Before building the algorithms, make sure to install the following prerequisites:
- Java JDK 1.8 or later
- Maven 3.1.0 or later
- Git
- Boost (only for enumeration with the MMCS algorithm)
As the first step, clone this repository :
$ git clone https://github.com/EduardoPena/fdcd.git
$ cd fdcd
Then, build fdcd with the following maven command:
.../fdcd$ mvn clean install
The command above will create a "fat" jar called discoverDCs.jar and place it into the target folder.

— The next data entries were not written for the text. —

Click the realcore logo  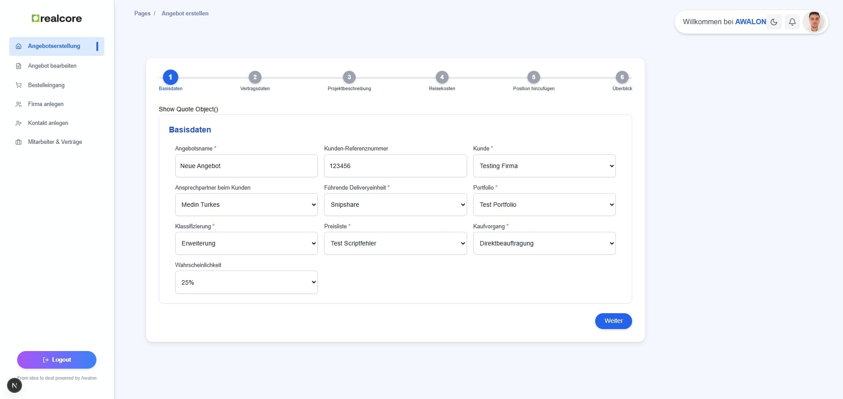[57, 18]
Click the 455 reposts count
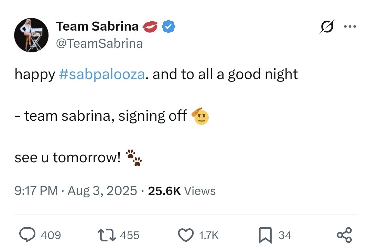This screenshot has width=371, height=250. tap(130, 235)
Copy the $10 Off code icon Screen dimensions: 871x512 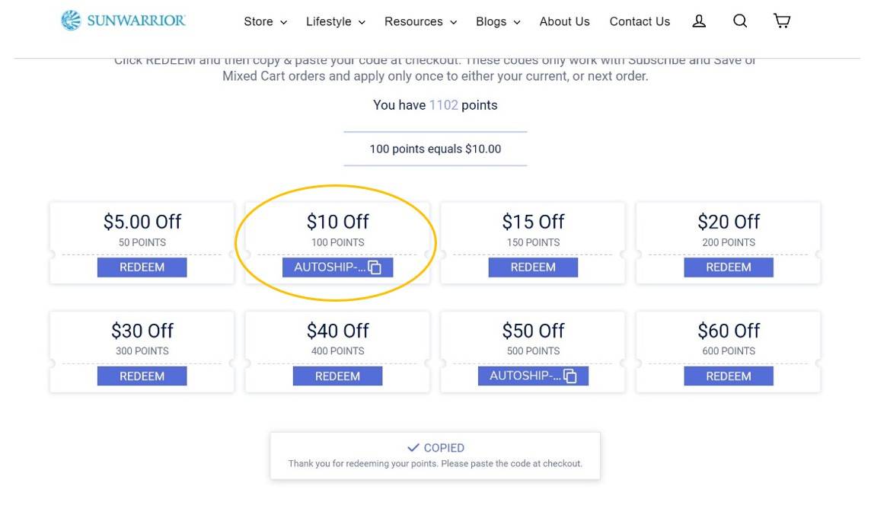coord(375,267)
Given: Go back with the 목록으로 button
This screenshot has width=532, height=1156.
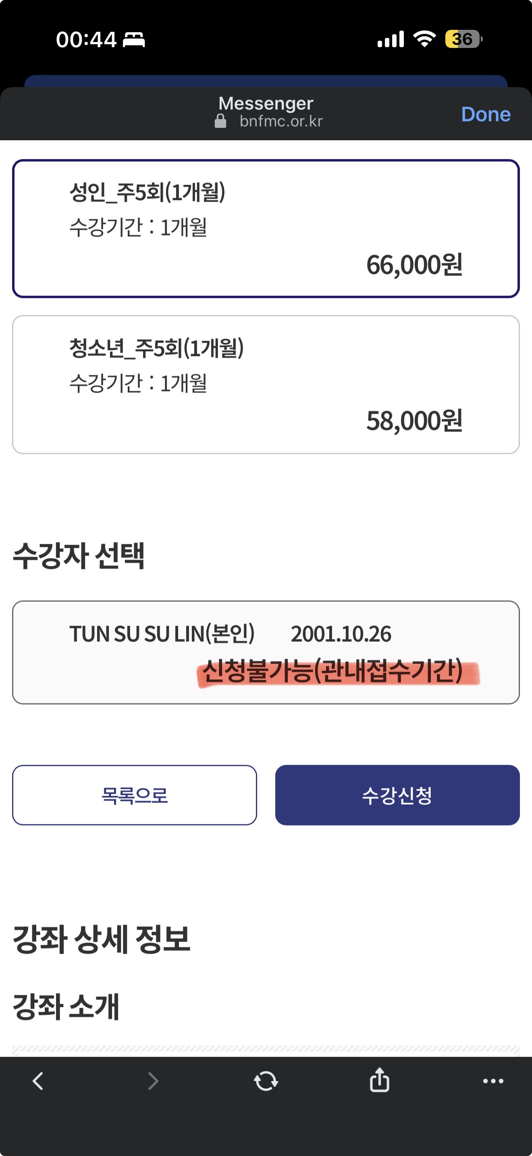Looking at the screenshot, I should click(135, 795).
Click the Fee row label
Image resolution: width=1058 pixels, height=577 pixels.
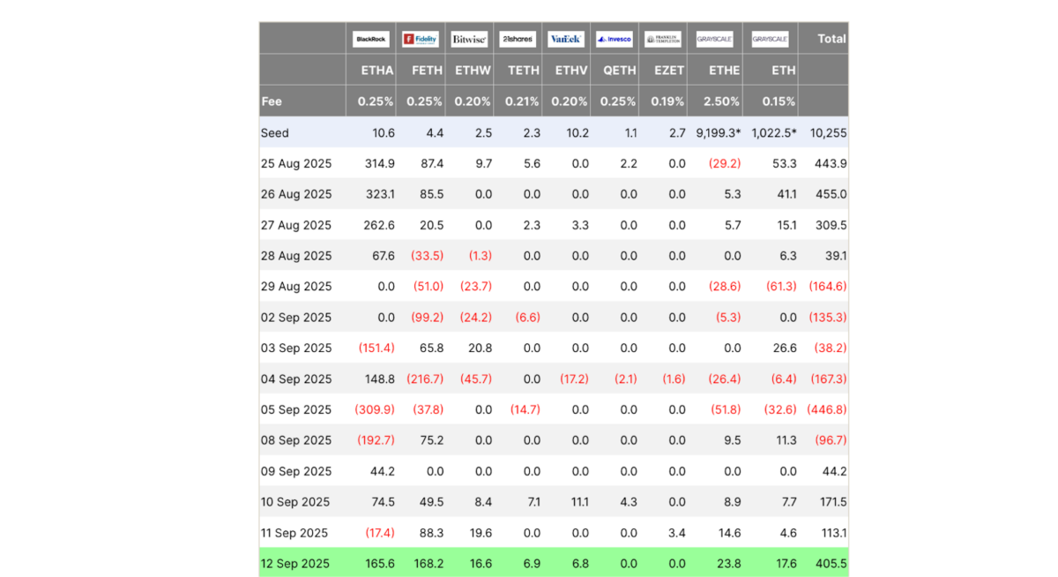point(272,101)
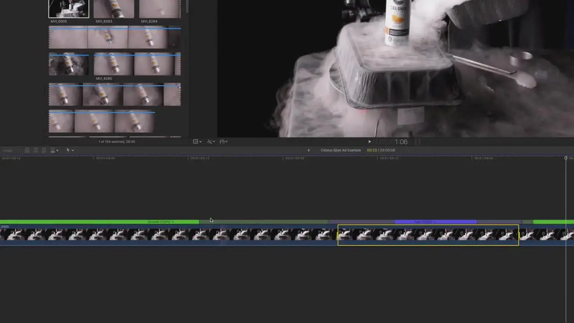Screen dimensions: 574x323
Task: Open the purple Fast speed segment dropdown
Action: point(424,222)
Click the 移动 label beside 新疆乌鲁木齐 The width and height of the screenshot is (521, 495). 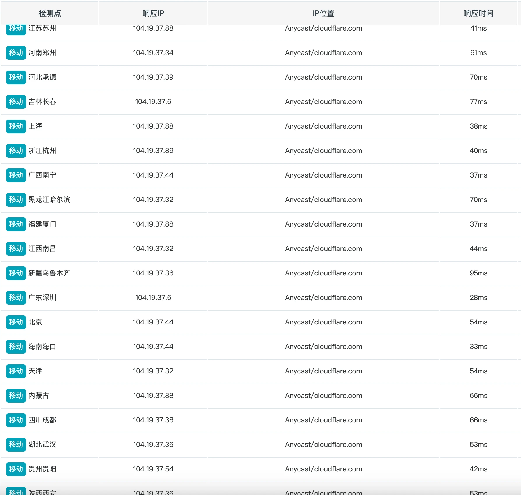pyautogui.click(x=16, y=273)
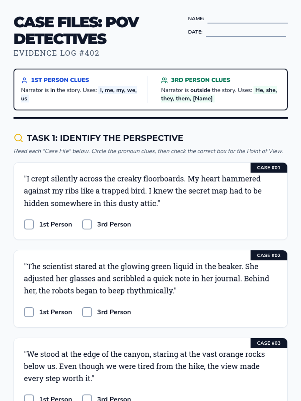Check the 3rd Person box for Case #01

click(x=87, y=224)
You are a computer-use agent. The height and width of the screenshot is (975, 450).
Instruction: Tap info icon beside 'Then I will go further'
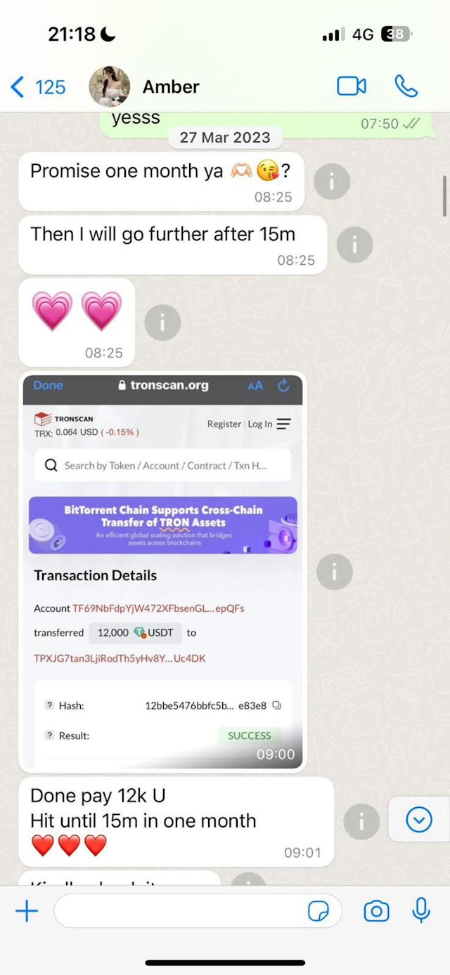[355, 244]
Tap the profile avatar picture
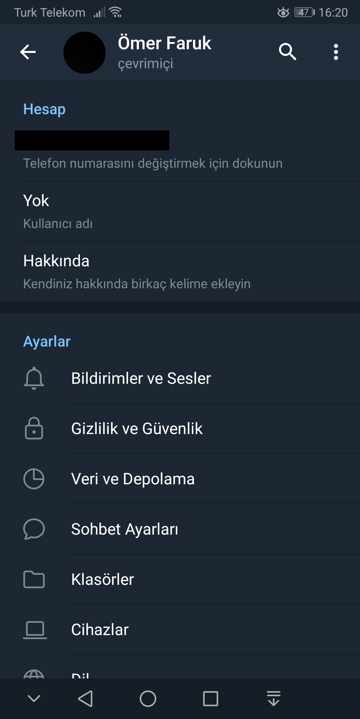Screen dimensions: 360x719 85,53
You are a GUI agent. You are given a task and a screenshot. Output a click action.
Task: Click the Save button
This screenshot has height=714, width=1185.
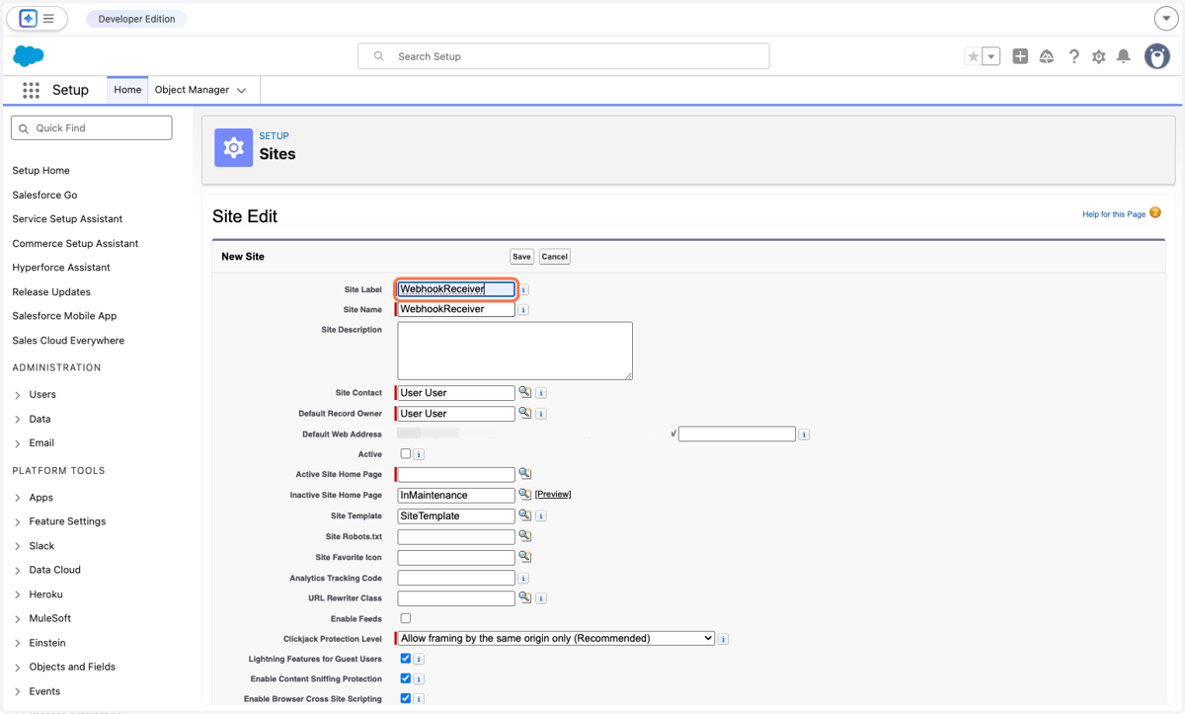tap(521, 257)
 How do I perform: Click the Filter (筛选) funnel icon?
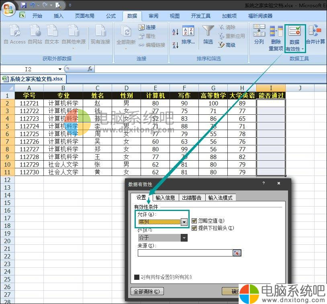208,31
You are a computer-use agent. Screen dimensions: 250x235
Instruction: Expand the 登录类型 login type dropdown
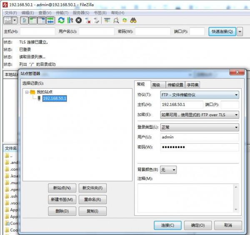pyautogui.click(x=200, y=127)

DC enumeration with the MMCS algorithm requires a C++ implementation, found in: MHS generation algorithms. If you are willing to use it, please, follow the instructions to build the executable (we use the default name, agdmhs). Then, copy the executable agdmhs into the folder containg the fdcd jar (e.g., target).
Once you have compiled the code, you can run the discovery, for example:
.../fdcd$ java -jar target/discoverDCs.jar data/tax.csv
The only required parameter is the dataset. See the data/
folder for sample .csv files.
Additionally, you can specify three optional parameters:
-n
: number of rows. For example, the following command executes the discovery with the first 10000 rows of the dataset:
.../fdcd$ java -jar target/discoverDCs.jar data/tax.csv -n 10000
-o
: output file path. In case the parameter -o is not specified, the program only shows the number of results. The following command saves the discovered DCs in the taxdcs.out file.
.../fdcd$ java -jar target/discoverDCs.jar data/tax.csv -n 10000 -o taxdcs.out
-e
: enumeration method. The enumeration method to be used with the ECP algorithm. The following algorithms are available: INCS, EI, HEI, MMCS, HMMCS, MCS (check the paper for technical details). The default is INCS. For example, the following command runs the discovery using the HEI enumeration algorithm:
.../fdcd$ java -jar target/discoverDCs.jar data/tax.csv -n 10000 -o taxdcs.out -e HEI
src/
: the Java implementation of fdcddata/
: a sample of the datasets used for experiments
This repository contains only sample datasets. The full datasets used in the paper are hosted here
We compare our algorithms with state-of-the-art algorithms found here These algorithms are integrated with Metanome, a specialized data profiling plataform. We intend to integrate our algorithm into the plataform soon.